Welcome to The Briefcase

Commentary and analysis of Ohio criminal law and whatever else comes to mind, served with a dash of snark.  Continue Reading »

×

Not bad, but it could've been better

swat.png

Big week at the Supreme Court; after not handing down a decision in a month, the Court comes down with nine opinions in a holiday-shortened week, almost doubling its total for the year.  No fewer than six had some criminal implications, including one on double jeopardy and one on whether the decision in Padilla v. Kentucky, about an attorney's obligation to advise a non-citizen client on the immigration consequences of a guilty plea, could be applied retroactively.  Yesterday, we discussed the Court's decision in Florida v. Harris regarding drug-sniffing dogs, so we'll keep with the 4th Amendment theme.  Today, we'll talk about Bailey v. U.S., which answers a question I'm sure has crossed your mind repeatedly:  "If I get wind the cops are coming to search my house and I decide to skedaddle, how far do I have get before they can't stop me just based on the warrant?"
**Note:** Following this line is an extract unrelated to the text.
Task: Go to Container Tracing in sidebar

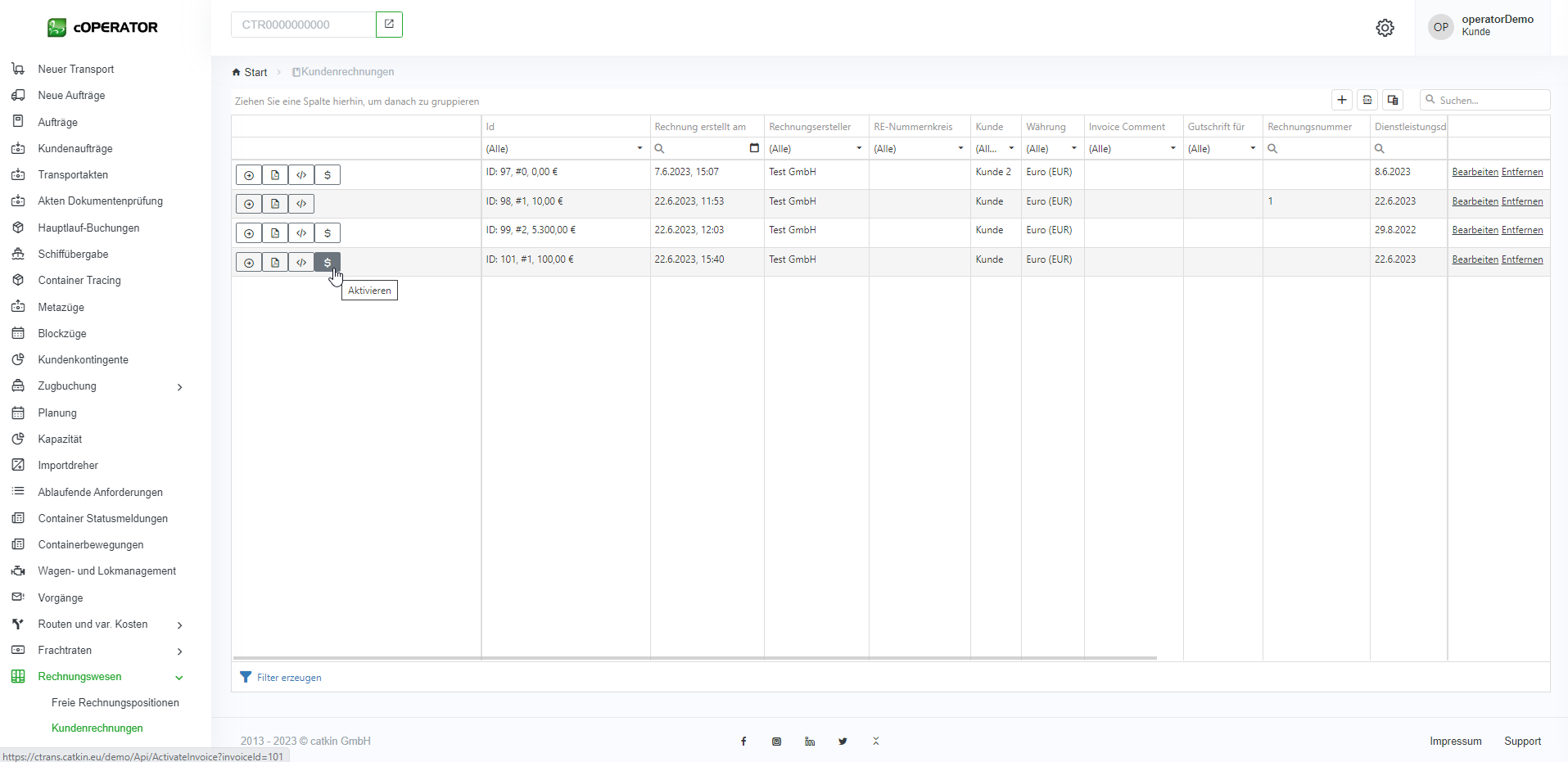Action: click(79, 280)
The quick facts:  as the cops were preparing to execute a search warrant for Bailey's apartment, they saw him and another male leave the apartment, get into a car, and drive off.  They followed him for about a mile, pulled him, and put him in cuffs, telling him it was incident to the execution of the warrant.

The quick law:  Back in 1981, the Court had held in Michigan v. Summers that officers could detain the occupants of premises that were being searched.  We've talked about "bright lines" in 4th Amendment law -- the desire of courts to drain the swamp of search and seizure law by clearly delineating what is and is not permitted where at all possible -- and here was another one.  The right to detain was categorical; it didn't depend on any quantum of proof that the detainee was doing anything other than occupying a place on the time-space continuum which put him in those premises at that precise moment.

Of course, you develop one bright line, and things get muddled someplace else.  In this case, it was "occupy."  Sure, if you're in the house, that's an easy call, but what if you're walking out while the cops are walking in?  What if you're walking down the street in front of the house?

The problem for the government was that whatever line, bright or dim, was to be drawn as to the definition of "occupy," being a mile away from the premises was on the far side of that line.  Kennedy's opinion for the majority looked at the three interests the Summers court had found to justify a detention -- officer safety, facilitating the completion of the search, and preventing flight -- and decided that the situation in Bailey didn't measure up for any of them. 

Scalia's concurring opinion goes farther.  He argues that you don't even get into analysis of the factors in Summers, because Summers doesn't apply:  it's limited to "occupants," persons within "the immediate vicinity of the premises to be searched."  I think his analysis is better than Kennedy's, and certainly more favorable to defendants.  The majority takes pains to point out that Bailey was unaware of the police presence. Two of the Summers factors, officer safety and preventing flight, might have come out differently if there was an indication that he was aware of the impending search. 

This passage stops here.